_PROBLEM DESCRIPTION_
Go to the line containing "You are a computer-use agent. 978x721 pixels." in the listing below and retype it and every later line exactly, down to the last.
══ DATA RECORDS
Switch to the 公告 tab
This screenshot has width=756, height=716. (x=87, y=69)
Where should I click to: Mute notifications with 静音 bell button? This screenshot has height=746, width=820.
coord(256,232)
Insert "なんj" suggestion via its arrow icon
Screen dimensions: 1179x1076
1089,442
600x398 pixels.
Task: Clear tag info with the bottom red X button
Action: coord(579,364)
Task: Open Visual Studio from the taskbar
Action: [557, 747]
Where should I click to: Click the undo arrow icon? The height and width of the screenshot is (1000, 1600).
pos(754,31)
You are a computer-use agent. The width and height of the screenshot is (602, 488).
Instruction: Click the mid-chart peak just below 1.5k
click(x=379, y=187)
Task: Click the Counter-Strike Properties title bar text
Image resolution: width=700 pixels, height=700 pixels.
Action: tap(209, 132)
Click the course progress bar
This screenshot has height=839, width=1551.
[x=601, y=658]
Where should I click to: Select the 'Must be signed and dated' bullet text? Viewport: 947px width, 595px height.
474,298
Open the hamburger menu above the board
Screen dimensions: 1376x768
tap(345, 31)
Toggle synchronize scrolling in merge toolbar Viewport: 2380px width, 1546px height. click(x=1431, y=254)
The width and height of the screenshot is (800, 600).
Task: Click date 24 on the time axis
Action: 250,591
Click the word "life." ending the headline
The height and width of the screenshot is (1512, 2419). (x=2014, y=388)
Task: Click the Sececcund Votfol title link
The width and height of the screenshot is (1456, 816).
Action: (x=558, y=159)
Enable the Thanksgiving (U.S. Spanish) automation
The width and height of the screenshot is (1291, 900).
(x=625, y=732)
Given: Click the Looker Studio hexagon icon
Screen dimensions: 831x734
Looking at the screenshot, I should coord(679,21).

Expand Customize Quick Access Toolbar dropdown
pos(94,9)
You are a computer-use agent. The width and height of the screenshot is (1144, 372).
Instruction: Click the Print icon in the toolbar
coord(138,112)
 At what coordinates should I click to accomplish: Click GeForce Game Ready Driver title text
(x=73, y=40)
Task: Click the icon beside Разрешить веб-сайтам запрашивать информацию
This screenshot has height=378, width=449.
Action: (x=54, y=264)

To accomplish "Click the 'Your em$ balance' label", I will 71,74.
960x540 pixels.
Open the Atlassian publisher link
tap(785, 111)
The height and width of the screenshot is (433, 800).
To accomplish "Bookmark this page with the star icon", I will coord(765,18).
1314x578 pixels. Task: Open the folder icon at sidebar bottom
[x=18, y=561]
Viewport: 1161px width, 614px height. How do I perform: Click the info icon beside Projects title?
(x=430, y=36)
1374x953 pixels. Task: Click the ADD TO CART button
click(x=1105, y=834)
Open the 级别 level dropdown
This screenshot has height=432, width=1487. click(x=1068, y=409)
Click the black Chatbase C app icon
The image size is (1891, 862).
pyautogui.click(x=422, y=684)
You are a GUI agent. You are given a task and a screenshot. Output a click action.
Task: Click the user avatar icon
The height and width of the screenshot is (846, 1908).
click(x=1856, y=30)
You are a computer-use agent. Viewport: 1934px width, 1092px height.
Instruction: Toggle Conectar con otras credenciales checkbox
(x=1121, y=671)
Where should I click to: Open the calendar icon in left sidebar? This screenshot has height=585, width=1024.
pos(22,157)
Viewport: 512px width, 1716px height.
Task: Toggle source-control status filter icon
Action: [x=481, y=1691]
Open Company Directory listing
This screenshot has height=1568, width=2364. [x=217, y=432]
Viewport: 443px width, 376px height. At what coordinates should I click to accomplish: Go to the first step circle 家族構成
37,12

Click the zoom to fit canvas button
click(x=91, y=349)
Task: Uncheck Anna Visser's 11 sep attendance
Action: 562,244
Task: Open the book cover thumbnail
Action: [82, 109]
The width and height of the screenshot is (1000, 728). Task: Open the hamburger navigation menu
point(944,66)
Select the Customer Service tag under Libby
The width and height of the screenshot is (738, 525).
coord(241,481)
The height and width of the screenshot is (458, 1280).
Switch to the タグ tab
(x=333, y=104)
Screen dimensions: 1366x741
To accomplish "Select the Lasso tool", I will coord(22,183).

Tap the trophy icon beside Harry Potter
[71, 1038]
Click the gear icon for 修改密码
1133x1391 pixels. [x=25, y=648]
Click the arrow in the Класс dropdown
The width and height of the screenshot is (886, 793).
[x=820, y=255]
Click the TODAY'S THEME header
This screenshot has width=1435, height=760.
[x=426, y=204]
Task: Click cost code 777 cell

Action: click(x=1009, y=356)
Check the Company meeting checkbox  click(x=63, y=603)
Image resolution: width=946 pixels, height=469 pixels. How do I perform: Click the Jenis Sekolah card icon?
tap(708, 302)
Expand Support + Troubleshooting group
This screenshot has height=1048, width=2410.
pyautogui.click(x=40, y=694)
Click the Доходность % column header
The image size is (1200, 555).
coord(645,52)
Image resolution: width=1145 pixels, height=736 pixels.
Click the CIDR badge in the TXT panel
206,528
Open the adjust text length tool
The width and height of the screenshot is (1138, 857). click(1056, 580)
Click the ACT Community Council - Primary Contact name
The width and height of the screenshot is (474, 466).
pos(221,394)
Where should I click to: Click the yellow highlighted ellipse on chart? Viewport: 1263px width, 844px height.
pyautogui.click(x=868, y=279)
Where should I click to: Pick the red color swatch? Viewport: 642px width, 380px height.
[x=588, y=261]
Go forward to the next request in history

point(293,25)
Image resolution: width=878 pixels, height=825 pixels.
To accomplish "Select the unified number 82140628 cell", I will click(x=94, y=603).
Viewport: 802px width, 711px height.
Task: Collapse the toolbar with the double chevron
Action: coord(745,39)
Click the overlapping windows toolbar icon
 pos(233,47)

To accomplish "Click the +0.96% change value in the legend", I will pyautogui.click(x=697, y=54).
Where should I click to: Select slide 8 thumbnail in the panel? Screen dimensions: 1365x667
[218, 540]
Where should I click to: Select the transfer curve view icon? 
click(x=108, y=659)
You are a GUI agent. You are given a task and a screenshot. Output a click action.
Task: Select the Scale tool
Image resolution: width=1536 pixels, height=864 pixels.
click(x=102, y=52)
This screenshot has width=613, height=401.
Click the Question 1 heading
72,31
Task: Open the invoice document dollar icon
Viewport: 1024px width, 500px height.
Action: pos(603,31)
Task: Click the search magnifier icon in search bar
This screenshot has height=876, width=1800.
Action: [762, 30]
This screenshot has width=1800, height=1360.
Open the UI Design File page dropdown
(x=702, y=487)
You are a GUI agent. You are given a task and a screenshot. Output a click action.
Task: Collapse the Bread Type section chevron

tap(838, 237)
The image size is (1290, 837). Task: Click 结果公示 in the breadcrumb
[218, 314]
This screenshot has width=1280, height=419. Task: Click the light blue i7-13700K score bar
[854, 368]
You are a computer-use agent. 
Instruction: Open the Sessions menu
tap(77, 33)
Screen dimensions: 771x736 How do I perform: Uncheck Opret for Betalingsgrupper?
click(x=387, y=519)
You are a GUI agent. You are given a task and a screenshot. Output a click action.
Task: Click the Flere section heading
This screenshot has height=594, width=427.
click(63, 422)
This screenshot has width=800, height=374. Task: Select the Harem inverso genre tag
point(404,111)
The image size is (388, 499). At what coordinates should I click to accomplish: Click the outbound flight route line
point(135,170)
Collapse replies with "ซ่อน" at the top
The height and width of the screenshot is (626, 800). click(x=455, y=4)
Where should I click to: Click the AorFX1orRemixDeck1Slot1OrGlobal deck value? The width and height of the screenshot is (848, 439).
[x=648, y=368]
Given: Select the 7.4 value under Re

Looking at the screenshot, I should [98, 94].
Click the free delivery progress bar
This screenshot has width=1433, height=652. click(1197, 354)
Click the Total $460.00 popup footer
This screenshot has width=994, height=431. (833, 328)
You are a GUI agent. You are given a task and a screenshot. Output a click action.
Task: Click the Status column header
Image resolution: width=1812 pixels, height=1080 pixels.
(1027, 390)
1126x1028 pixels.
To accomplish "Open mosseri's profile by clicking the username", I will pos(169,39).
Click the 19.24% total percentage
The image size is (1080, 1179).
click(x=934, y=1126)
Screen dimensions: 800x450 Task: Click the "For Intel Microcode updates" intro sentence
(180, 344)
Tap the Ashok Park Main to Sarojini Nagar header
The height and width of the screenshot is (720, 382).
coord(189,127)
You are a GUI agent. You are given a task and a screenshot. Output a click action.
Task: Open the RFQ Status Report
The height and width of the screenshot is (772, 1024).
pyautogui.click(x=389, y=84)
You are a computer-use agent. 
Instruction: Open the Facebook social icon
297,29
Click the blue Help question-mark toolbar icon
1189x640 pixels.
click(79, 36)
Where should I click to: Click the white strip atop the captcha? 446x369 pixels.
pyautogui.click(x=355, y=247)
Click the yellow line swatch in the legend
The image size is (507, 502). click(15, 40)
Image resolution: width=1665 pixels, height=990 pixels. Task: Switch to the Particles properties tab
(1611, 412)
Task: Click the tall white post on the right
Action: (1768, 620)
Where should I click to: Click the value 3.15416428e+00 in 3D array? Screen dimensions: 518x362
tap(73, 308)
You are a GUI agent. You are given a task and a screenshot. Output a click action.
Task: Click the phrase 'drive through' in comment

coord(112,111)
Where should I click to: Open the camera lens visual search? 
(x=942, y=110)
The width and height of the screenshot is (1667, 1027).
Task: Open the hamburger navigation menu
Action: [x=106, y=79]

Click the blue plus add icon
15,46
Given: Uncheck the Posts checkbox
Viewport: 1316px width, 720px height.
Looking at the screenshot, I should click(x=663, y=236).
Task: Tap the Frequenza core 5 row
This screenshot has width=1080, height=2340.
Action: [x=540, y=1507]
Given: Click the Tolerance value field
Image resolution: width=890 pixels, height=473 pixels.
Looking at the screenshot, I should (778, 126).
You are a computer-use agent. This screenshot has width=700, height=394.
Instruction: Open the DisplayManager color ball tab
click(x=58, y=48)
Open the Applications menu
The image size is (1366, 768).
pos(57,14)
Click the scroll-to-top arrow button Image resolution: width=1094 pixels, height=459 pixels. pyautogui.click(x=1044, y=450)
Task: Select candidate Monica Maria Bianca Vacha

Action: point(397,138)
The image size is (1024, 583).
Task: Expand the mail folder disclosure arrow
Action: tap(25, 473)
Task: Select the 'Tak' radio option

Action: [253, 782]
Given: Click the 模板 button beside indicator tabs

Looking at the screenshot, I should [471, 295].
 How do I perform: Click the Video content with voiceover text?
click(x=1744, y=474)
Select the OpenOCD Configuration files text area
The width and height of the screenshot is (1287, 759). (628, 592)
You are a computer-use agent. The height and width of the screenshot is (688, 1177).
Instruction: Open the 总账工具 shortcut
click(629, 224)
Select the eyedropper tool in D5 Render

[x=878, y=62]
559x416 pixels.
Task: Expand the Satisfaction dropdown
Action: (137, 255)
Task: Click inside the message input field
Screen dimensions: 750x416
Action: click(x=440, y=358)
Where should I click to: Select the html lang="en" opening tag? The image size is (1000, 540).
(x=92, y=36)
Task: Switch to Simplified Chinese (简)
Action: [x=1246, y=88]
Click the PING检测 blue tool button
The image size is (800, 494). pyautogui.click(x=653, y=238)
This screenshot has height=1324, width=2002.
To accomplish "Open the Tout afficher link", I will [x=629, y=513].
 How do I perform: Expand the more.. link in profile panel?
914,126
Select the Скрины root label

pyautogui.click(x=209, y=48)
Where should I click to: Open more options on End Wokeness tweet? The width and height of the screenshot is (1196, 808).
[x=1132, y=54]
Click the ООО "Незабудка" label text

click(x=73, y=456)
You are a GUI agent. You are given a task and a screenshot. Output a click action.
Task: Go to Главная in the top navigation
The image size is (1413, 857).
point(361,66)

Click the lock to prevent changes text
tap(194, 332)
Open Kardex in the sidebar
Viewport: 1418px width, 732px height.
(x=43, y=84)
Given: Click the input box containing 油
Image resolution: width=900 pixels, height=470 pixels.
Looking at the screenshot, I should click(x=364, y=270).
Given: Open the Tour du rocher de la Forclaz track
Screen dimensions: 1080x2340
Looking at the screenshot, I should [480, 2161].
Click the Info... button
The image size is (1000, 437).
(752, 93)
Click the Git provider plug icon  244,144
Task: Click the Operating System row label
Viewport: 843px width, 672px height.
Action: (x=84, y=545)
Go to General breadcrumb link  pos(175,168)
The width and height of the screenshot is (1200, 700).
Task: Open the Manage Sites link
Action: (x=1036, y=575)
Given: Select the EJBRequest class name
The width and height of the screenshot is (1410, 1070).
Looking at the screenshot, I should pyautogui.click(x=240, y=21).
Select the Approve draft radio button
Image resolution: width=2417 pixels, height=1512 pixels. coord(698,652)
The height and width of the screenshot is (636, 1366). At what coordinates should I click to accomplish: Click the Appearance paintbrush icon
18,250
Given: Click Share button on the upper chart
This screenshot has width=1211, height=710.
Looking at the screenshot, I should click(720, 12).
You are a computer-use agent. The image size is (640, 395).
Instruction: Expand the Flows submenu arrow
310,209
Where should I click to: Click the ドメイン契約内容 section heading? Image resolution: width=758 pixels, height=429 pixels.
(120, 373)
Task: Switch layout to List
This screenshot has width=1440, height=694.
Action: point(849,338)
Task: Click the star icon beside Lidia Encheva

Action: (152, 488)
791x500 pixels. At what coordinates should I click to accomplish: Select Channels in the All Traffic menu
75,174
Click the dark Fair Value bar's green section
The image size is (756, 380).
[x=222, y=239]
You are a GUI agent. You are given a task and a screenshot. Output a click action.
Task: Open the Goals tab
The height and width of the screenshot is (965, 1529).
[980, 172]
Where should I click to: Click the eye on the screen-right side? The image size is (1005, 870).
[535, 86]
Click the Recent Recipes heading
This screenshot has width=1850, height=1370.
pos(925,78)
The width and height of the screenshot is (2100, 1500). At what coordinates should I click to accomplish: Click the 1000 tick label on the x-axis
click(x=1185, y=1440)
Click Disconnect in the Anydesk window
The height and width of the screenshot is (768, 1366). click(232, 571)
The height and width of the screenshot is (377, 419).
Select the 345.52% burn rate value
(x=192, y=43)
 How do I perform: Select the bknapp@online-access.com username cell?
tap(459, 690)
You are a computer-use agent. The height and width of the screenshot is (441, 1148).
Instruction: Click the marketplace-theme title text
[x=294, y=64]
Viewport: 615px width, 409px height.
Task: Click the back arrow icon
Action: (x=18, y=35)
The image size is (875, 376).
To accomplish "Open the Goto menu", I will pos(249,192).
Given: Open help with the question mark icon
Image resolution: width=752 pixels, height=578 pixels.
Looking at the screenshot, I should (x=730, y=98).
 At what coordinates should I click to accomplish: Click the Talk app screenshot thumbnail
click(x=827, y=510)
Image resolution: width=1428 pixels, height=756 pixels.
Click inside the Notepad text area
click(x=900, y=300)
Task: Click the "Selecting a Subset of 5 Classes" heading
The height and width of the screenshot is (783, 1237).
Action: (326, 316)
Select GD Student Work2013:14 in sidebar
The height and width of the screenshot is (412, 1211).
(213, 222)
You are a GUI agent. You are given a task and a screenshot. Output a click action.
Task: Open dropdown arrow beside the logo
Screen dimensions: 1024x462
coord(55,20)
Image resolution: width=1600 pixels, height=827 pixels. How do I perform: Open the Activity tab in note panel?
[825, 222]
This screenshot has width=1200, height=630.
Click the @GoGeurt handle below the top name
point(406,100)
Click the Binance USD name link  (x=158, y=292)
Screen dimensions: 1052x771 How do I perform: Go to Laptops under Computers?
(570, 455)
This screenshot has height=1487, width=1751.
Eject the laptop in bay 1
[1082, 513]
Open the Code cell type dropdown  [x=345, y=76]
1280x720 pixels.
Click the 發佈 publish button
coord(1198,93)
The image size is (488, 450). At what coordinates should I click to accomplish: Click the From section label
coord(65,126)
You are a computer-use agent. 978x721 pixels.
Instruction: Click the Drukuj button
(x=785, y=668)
════
_EXPECTED OUTPUT_
You are a computer-use agent. 978x721 pixels.
Instruction: Click the Drukuj button
(x=785, y=668)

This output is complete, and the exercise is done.